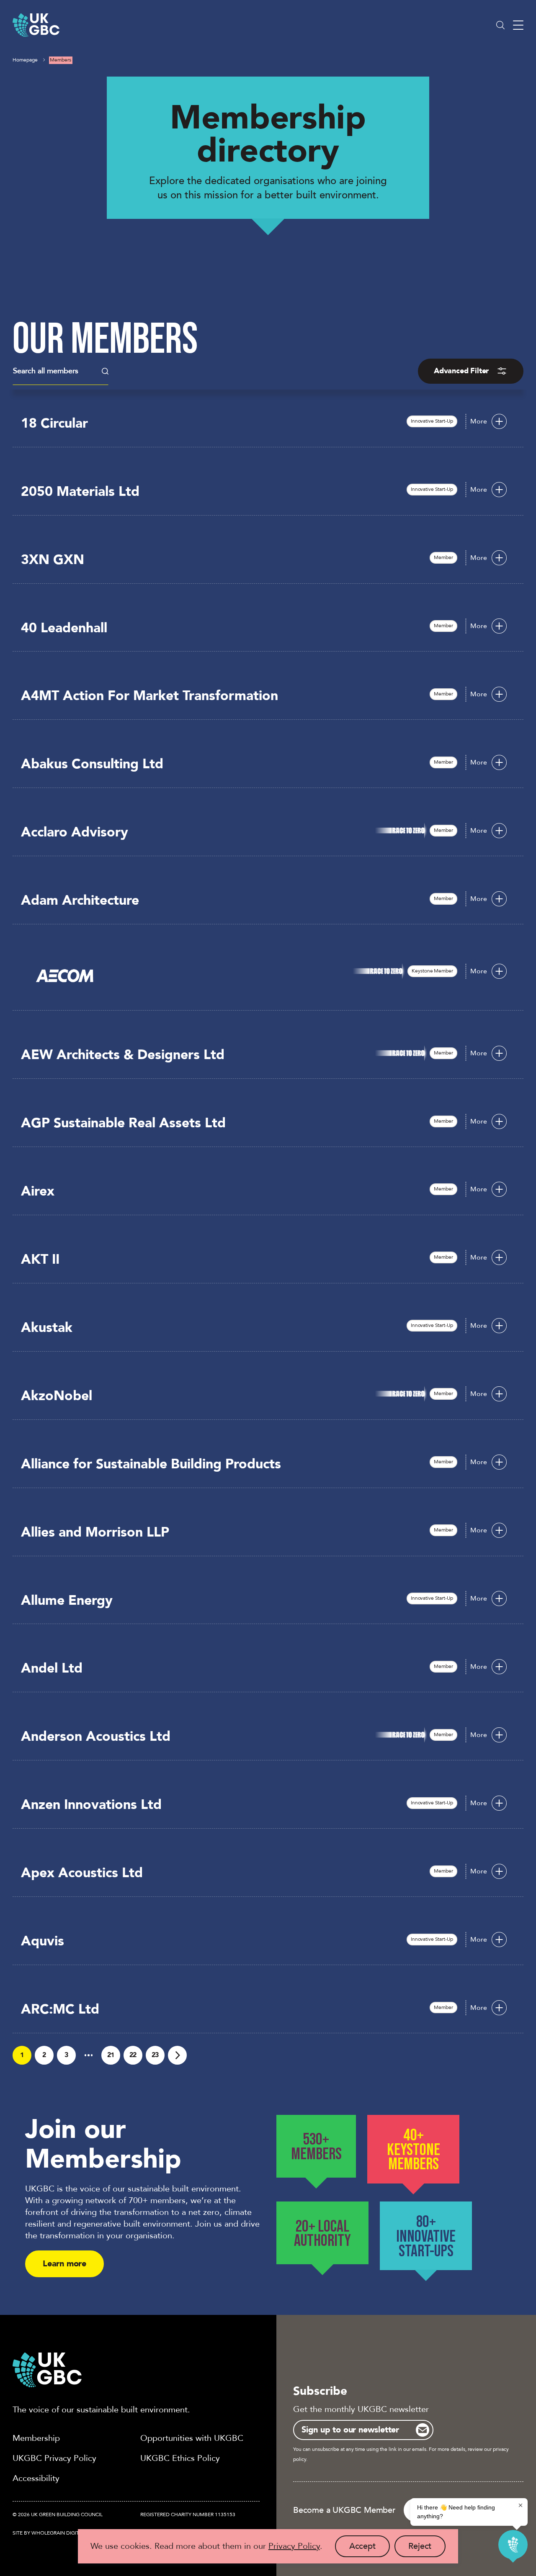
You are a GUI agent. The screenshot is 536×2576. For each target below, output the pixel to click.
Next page (177, 2055)
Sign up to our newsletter (350, 2429)
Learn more (64, 2263)
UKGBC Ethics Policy (180, 2458)
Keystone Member (432, 970)
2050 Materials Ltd (80, 491)
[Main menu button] (518, 25)
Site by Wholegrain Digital (49, 2533)
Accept (369, 2548)
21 (111, 2055)
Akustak (46, 1328)
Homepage (25, 59)
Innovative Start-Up (432, 421)
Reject (427, 2548)
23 (155, 2055)
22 (133, 2055)
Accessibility (36, 2478)
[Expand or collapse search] (500, 25)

┄┄┄┄┄┄┄┄┄┄┄┄┄┄┄┄┄┄┄┄

▶ YOUR OBJECTIVE
Return exactly, and only, the line containing "Accept (369, 2548)" and every line after it through the end of the material.

▶ OUTPUT OF THE EXERCISE
Accept (369, 2548)
21 (111, 2055)
Akustak (46, 1328)
Homepage (25, 59)
Innovative Start-Up (432, 421)
Reject (427, 2548)
23 (155, 2055)
22 (133, 2055)
Accessibility (36, 2478)
[Expand or collapse search] (500, 25)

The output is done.